The deadline for the submission is 15th of February, 2015
The Živa Award has been established in 2012 on the initiative of an expert project group from the Forum of Slavic Culture member countries. Slavic goddess Živa (also Żiwia, Siva, Sieba or Razivia) represents a principle of life, longevity, youthfulness, beauty, mildness, vitality and fertility. These are the attributes that should describe also condition of Slavic heritage.
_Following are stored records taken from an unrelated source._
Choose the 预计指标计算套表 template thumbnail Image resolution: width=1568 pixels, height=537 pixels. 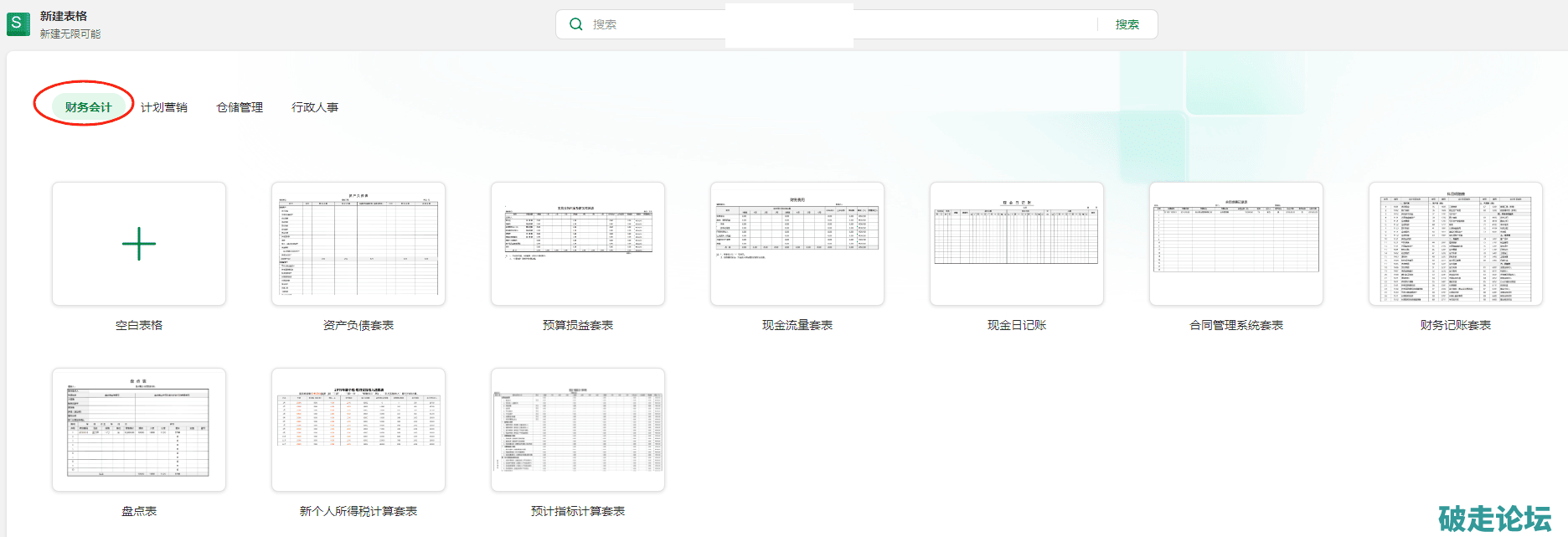(578, 430)
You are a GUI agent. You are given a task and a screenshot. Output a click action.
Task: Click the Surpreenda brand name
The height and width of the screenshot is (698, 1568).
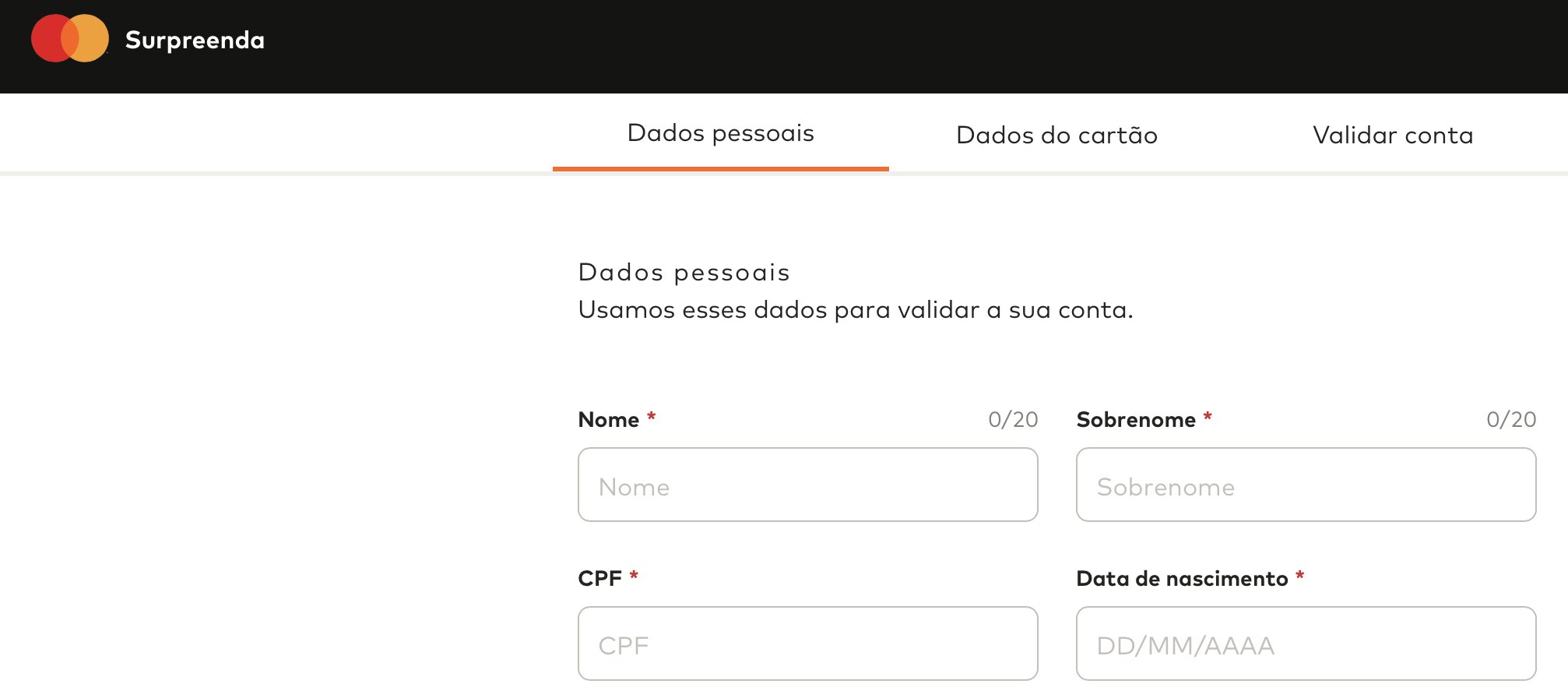click(195, 40)
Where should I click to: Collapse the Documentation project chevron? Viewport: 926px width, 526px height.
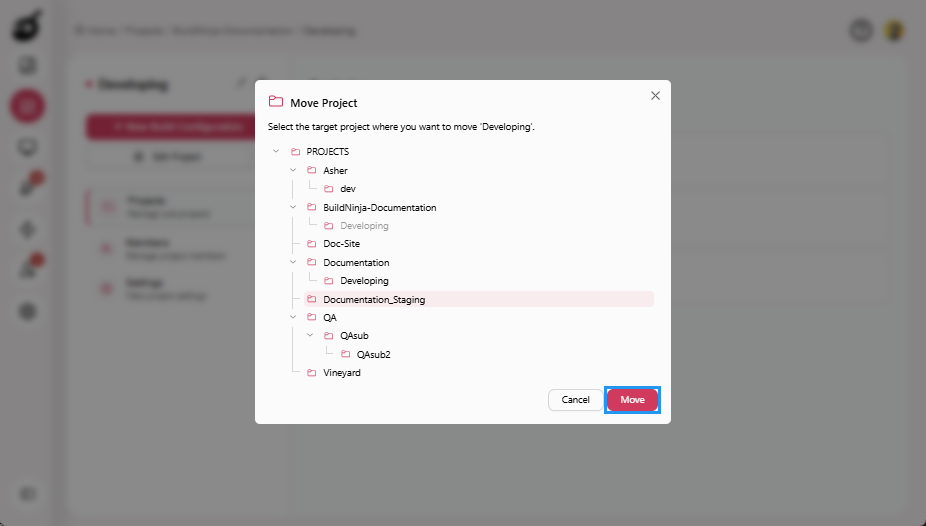[x=292, y=262]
The role of museums in contemporary societies seems to be increasingly complex and multifaceted. Going beyond the traditional skills in documenting, preserving and making accessible to the public their collections (which nevertheless remain in the DNA of every kind of museum) modern museums have to play a more and more proactive role in terms of social responsibility namely as far as the impact of the museum on the local, regional and international scene is concerned. This has to do with an efficient educational policy, with the museum’s role as a meeting place for the community, creating a general atmosphere favourable to openness, discussions and exchanges of ideas. In short, a strong attention to the visitors and to the museum’s users. But it also means to be able to contribute to the development of museological ideas and / or practices adequate to the goals identified by each museum’s mission.
Additionally, in the present financial climate at the European level a positive sense for leadership and a good use of resources available are essential points for any sustainable strategy of development of the above depicted museums qualities .
The Živa Award aims at
experiments, projects, practices in the museum sector within the specific cultural and geographical framework of the European countries of Slavic culture recognizing the peculiarities and specific values of the Slavic world with its story, its traditions, its heritage, its common and sometimes contradictory roots as well as its problems.
Applications are welcomed from all types of museums: scientific, technical, industrial museums or science centers, also historical, ethnographical, architecture or natural history museums, established long ago or recently opened on the local, regional, or state levels.